• [ASSIGNED TASK] Line by line, retype the data exactly as it is given.

────────

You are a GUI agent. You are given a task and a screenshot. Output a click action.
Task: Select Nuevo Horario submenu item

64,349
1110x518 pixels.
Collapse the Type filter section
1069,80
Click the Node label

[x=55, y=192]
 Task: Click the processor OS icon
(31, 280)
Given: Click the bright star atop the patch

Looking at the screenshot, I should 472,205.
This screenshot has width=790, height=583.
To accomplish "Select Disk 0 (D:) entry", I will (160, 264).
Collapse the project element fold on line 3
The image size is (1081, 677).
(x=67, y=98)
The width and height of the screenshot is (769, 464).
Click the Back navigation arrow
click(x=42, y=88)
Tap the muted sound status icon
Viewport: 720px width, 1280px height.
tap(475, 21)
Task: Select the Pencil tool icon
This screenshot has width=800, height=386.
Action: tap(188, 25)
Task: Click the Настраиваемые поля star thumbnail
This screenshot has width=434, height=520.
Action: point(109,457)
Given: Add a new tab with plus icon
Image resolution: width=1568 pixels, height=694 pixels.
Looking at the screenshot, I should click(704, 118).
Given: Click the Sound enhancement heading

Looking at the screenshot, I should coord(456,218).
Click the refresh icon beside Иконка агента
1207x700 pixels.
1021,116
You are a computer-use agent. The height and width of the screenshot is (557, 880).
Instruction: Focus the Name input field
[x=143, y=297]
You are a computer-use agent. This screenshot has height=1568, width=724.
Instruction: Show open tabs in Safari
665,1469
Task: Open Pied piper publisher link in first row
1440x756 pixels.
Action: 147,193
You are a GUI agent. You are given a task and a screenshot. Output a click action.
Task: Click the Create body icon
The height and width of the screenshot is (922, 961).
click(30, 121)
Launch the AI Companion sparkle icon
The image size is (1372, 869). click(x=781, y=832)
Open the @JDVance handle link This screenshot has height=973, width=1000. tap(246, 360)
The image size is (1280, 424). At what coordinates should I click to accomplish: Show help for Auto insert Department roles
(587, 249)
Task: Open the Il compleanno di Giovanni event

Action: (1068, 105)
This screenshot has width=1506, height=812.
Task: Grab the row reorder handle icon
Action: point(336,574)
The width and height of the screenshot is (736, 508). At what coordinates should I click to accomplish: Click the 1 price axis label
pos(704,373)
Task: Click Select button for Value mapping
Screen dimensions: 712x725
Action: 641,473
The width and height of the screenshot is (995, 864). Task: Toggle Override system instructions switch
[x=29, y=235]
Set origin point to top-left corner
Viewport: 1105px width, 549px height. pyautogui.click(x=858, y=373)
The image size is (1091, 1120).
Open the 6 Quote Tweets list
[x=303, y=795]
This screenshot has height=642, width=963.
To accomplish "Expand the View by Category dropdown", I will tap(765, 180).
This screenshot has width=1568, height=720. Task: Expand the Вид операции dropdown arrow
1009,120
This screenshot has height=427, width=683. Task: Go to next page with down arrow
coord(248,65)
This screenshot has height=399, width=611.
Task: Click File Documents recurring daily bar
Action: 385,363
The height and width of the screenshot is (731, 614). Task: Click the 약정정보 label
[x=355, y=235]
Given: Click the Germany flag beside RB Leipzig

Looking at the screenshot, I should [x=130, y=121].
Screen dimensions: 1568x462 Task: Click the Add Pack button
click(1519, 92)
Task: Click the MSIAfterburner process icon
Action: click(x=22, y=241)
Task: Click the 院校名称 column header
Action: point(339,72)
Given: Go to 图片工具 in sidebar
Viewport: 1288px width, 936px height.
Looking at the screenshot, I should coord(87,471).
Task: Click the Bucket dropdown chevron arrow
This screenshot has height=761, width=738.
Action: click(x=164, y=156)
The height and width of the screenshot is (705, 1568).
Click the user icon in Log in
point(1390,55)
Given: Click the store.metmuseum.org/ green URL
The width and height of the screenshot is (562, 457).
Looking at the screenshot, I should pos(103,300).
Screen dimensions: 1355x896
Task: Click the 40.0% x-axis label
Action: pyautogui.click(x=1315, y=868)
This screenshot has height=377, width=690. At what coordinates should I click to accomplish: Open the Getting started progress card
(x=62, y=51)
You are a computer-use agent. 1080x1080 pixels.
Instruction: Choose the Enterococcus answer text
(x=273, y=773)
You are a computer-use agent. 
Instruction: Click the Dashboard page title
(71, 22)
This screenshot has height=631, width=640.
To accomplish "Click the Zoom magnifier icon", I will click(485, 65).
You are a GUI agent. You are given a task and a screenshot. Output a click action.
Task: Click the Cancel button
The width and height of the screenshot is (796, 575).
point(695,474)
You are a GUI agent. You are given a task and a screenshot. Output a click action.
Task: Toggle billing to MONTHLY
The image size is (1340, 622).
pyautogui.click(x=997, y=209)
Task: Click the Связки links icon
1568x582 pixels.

────────

• [WRITTEN RESPONSE]
You are a GUI agent. You are given a task and a screenshot. Output a click action.
Task: Select Nuevo Horario submenu item

64,349
1110x518 pixels.
Collapse the Type filter section
1069,80
Click the Node label

[x=55, y=192]
 Task: Click the processor OS icon
(31, 280)
Given: Click the bright star atop the patch

Looking at the screenshot, I should 472,205.
This screenshot has width=790, height=583.
To accomplish "Select Disk 0 (D:) entry", I will (160, 264).
Collapse the project element fold on line 3
The image size is (1081, 677).
(x=67, y=98)
The width and height of the screenshot is (769, 464).
Click the Back navigation arrow
click(x=42, y=88)
Tap the muted sound status icon
Viewport: 720px width, 1280px height.
tap(475, 21)
Task: Select the Pencil tool icon
This screenshot has width=800, height=386.
Action: tap(188, 25)
Task: Click the Настраиваемые поля star thumbnail
This screenshot has width=434, height=520.
Action: point(109,457)
Given: Add a new tab with plus icon
Image resolution: width=1568 pixels, height=694 pixels.
Looking at the screenshot, I should click(704, 118).
Given: Click the Sound enhancement heading

Looking at the screenshot, I should coord(456,218).
Click the refresh icon beside Иконка агента
1207x700 pixels.
1021,116
You are a computer-use agent. The height and width of the screenshot is (557, 880).
Instruction: Focus the Name input field
[x=143, y=297]
You are a computer-use agent. This screenshot has height=1568, width=724.
Instruction: Show open tabs in Safari
665,1469
Task: Open Pied piper publisher link in first row
1440x756 pixels.
Action: 147,193
You are a GUI agent. You are given a task and a screenshot. Output a click action.
Task: Click the Create body icon
The height and width of the screenshot is (922, 961).
click(30, 121)
Launch the AI Companion sparkle icon
The image size is (1372, 869). click(x=781, y=832)
Open the @JDVance handle link This screenshot has height=973, width=1000. tap(246, 360)
The image size is (1280, 424). At what coordinates should I click to accomplish: Show help for Auto insert Department roles
(587, 249)
Task: Open the Il compleanno di Giovanni event

Action: (1068, 105)
This screenshot has width=1506, height=812.
Task: Grab the row reorder handle icon
Action: point(336,574)
The width and height of the screenshot is (736, 508). At what coordinates should I click to accomplish: Click the 1 price axis label
pos(704,373)
Task: Click Select button for Value mapping
Screen dimensions: 712x725
Action: 641,473
The width and height of the screenshot is (995, 864). Task: Toggle Override system instructions switch
[x=29, y=235]
Set origin point to top-left corner
Viewport: 1105px width, 549px height. pyautogui.click(x=858, y=373)
The image size is (1091, 1120).
Open the 6 Quote Tweets list
[x=303, y=795]
This screenshot has height=642, width=963.
To accomplish "Expand the View by Category dropdown", I will tap(765, 180).
This screenshot has width=1568, height=720. Task: Expand the Вид операции dropdown arrow
1009,120
This screenshot has height=427, width=683. Task: Go to next page with down arrow
coord(248,65)
This screenshot has height=399, width=611.
Task: Click File Documents recurring daily bar
Action: 385,363
The height and width of the screenshot is (731, 614). Task: Click the 약정정보 label
[x=355, y=235]
Given: Click the Germany flag beside RB Leipzig

Looking at the screenshot, I should [x=130, y=121].
Screen dimensions: 1568x462 Task: Click the Add Pack button
click(1519, 92)
Task: Click the MSIAfterburner process icon
Action: click(x=22, y=241)
Task: Click the 院校名称 column header
Action: point(339,72)
Given: Go to 图片工具 in sidebar
Viewport: 1288px width, 936px height.
Looking at the screenshot, I should coord(87,471).
Task: Click the Bucket dropdown chevron arrow
This screenshot has height=761, width=738.
Action: click(x=164, y=156)
The height and width of the screenshot is (705, 1568).
Click the user icon in Log in
point(1390,55)
Given: Click the store.metmuseum.org/ green URL
The width and height of the screenshot is (562, 457).
Looking at the screenshot, I should pos(103,300).
Screen dimensions: 1355x896
Task: Click the 40.0% x-axis label
Action: pyautogui.click(x=1315, y=868)
This screenshot has height=377, width=690. At what coordinates should I click to accomplish: Open the Getting started progress card
(x=62, y=51)
You are a computer-use agent. 1080x1080 pixels.
Instruction: Choose the Enterococcus answer text
(x=273, y=773)
You are a computer-use agent. 
Instruction: Click the Dashboard page title
(71, 22)
This screenshot has height=631, width=640.
To accomplish "Click the Zoom magnifier icon", I will click(485, 65).
You are a GUI agent. You are given a task and a screenshot. Output a click action.
Task: Click the Cancel button
The width and height of the screenshot is (796, 575).
point(695,474)
You are a GUI agent. You are given a task and a screenshot. Output a click action.
Task: Toggle billing to MONTHLY
The image size is (1340, 622).
pyautogui.click(x=997, y=209)
Task: Click the Связки links icon
1568x582 pixels.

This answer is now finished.